» What to do: Without the pictures, set down the records below word for word.

Data extracted from a collection
+---+
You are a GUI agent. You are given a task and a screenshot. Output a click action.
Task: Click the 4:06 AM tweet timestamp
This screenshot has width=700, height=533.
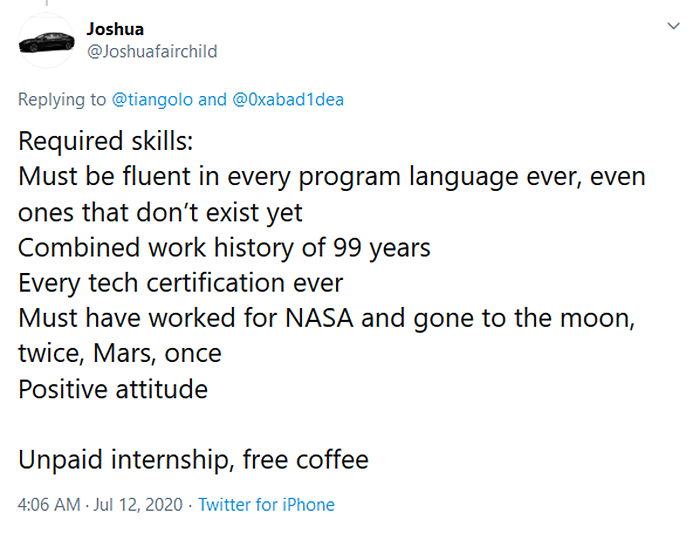pyautogui.click(x=49, y=505)
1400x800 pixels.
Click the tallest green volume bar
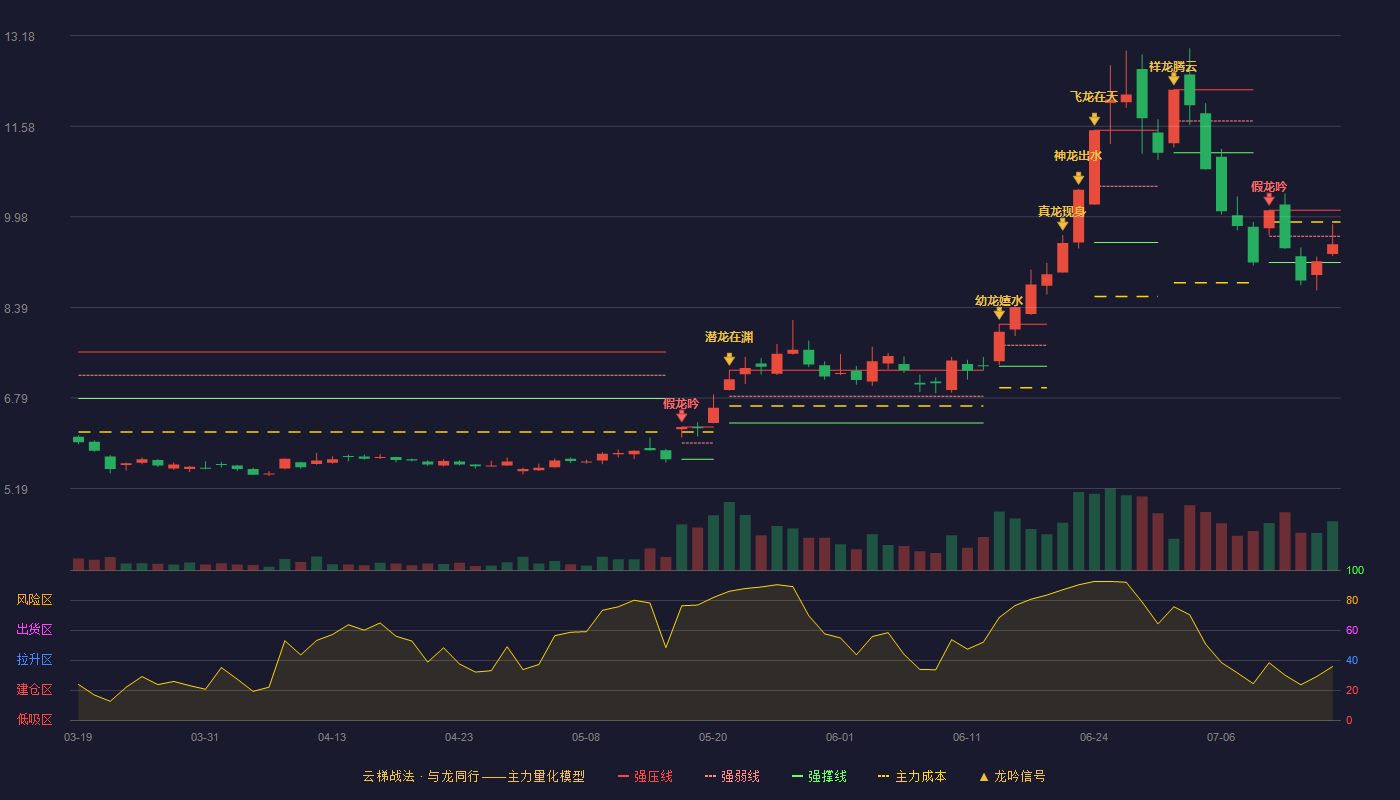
+---+
» Response to the exercise:
You are a GUI agent. You are given a task and a screenshot. Output a click action.
Task: Click the 4:06 AM tweet timestamp
This screenshot has width=700, height=533.
pyautogui.click(x=49, y=505)
1400x800 pixels.
Click the tallest green volume bar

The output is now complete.